-- SELECTED PASSAGE follows --

The definition of harassment at the time was contained in reg 5 of the Employment Equality (Religion or Belief) Regulations 2003 (since replaced by the Equality Act 2010). Regulation 5 provided:

“(1) For the purposes of these Regulations, a person (“A”) subjects another person (“B”) to harassment where, on grounds of religion or belief, A engages in unwanted conduct which has the purpose or effect of -

(a) violating B’s dignity; or

(b) creating an intimidating, hostile, degrading, humiliating or offensive environment for B.

(2) Conduct shall be regarded as having the effect specified in paragraph (1)(a) or (b) only if, having regard to all the circumstances, including in particular the perception of B, it should reasonably be considered as having that effect.”

The tribunal adopted the same approach as had been followed under the Race Relations Act 1976 by the Employment Appeal Tribunal in Richmond Pharmaceuticals v Dhaliwal [2009] ICR 724:

“As a matter of formal analysis it is not difficult to break down the necessary elements of liability under section 3A. They can be expressed as three-fold:

(1) The unwanted conduct: Did the Respondent engage in unwanted conduct;

(2) The purpose or effect of that conduct: Did the conduct in question either

(a) have the purpose or,

(b) have the effect

of either (i) violating the claimant’s dignity or (ii) creating an adverse environment for her. …

(3) The grounds for the conduct. Was that conduct on the grounds of the Claimant’s race (or ethnic or national origins) ?”

The tribunal went on to hold that Wilson’s bad language was merely an expression of bad temper which might have amounted to “unwanted conduct”, but was not intended to express hostility to the Pope or Roman Catholicism. Element (1) of the test in Richmond Pharmaceuticals had therefore been established but not elements (2) or (3). Wilson had not known that Heafield was Catholic and, more to the point, there had been no anti-Catholic purpose in what he said. His use of the f-word was simply a manifestation of his stress at the time.

By a fairly tortuous route, the details of which need not concern us here, the matter ended up before the Employment Appeal Tribunal.

The Appeal Tribunal held that the employment tribunal had been plainly right in finding that, to the extent that Heathfield felt his dignity to be violated or that an adverse environment had been created, that was not a reasonable reaction. At para [10] of its judgment it stated:

What Mr Wilson said was not only not ill-intentioned or anti-Catholic or directed at the Pope or at Catholics: it was evidently not any of those things. No doubt in a perfect world he should not have used an expletive in the context of a sentence about the Pope, because it might be taken as disrespectful by a pious Catholic of tender sensibilities, but people are not perfect and sometimes use bad language thoughtlessly: a reasonable person would have understood that and made allowance for it.

-- SELECTED PASSAGE concluded --
-- DATA TO EXAMINE follows --

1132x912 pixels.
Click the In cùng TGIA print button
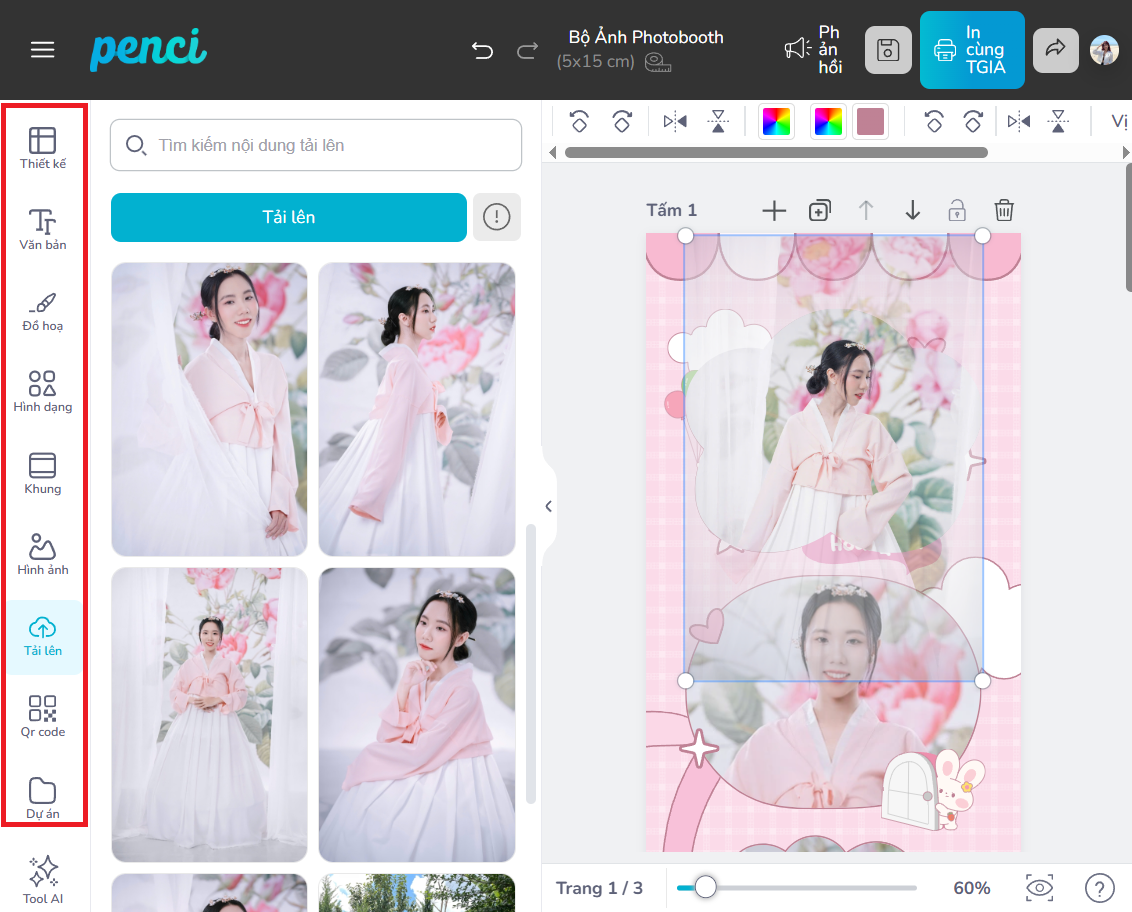(971, 50)
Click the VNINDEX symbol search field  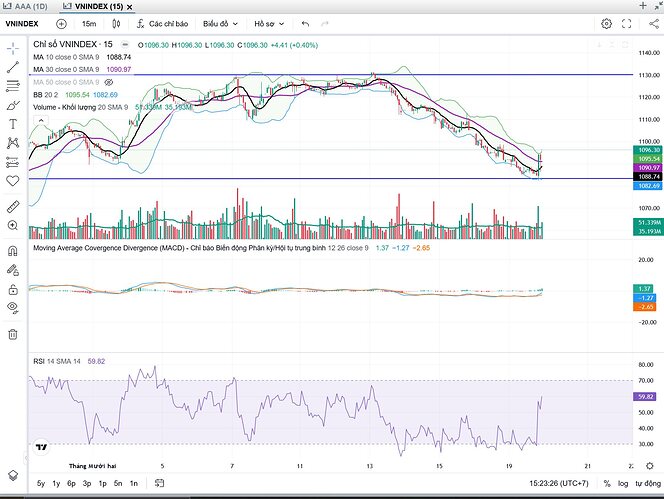coord(22,23)
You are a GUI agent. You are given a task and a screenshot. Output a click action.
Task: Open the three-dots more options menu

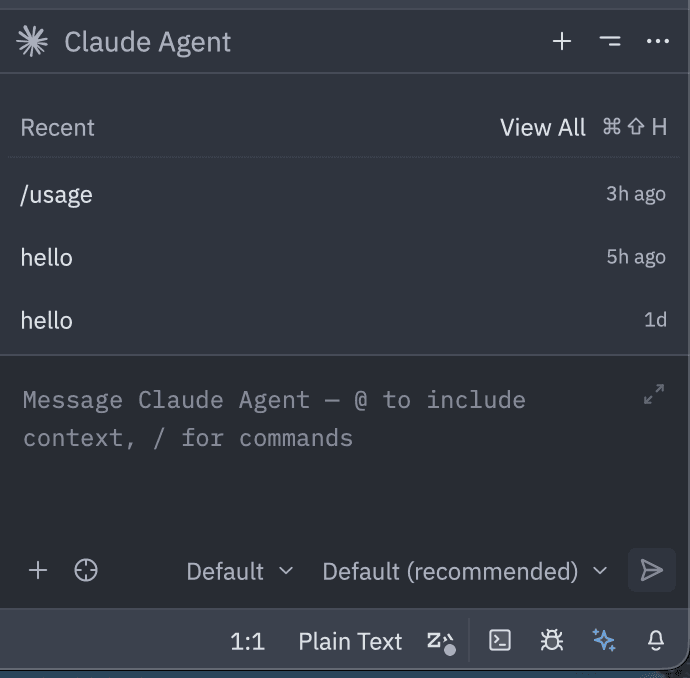657,41
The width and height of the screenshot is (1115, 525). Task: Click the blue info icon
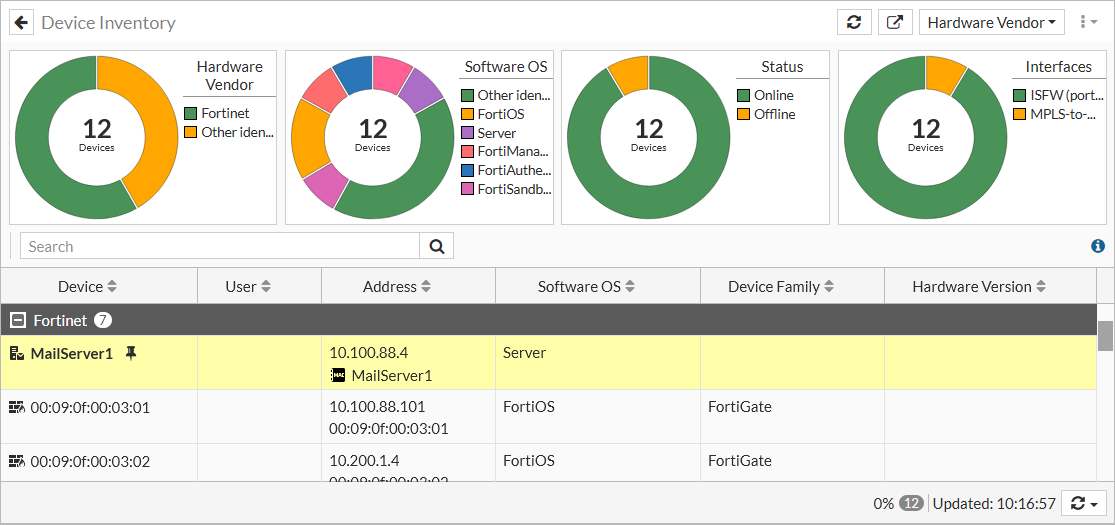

-- DATA TO EXAMINE concluded --

**REQUIRED ACTIONS**:
a) Answer these questions about the harassment passage:
(i) Which regulations contained the definition of harassment at the time?
(ii) Which element of the test in Richmond Pharmaceuticals did the tribunal find established?
(iii) According to the tribunal, Wilson's use of the f-word was a manifestation of what?
b) Continue the harassment passage past its final sentence.

**RESPONSES**:
a)
(i) The Employment Equality (Religion or Belief) Regulations 2003, in reg 5.
(ii) Element (1), the unwanted conduct.
(iii) His stress at the time.

b)
The Appeal Tribunal went on to say that the facts of the present case were a good illustration of the kind of case in which the imposition of legal liabilities was undesirable and outside the scope of the legislation.

Element (2) had therefore not been satisfied and accordingly the appeal would fail without needing to consider element (3).

The case seems to me to be a victory for common sense. Far too often in different contexts courts have had to consider claims for compensation on the ground that someone has been “offended” without any more tangible loss or damage than that. One can no doubt conceive of situations in which such offence or hostility is generated that it amounts to harassment or an impossible working environment, but Heathfield’s case as presented to the employment tribunal came nowhere near.

Legend has it that during the infamous “Bodyline” cricket series between Australia and England in the early 1930s the England captain, Douglas Jardine, went to the Australian dressing room after a day’s play to complain that he had been called a “bastard” by one of the Australian team. He demanded an apology. The Australian captain turned around and shouted across the room “Alright, which one of you bastards called this bastard a bastard?”

History has not been enormously kind to Jardine, who is generally remembered as a pompous sort whose actions on and off the pitch were rarely to be admired. Mr Heafield should take note.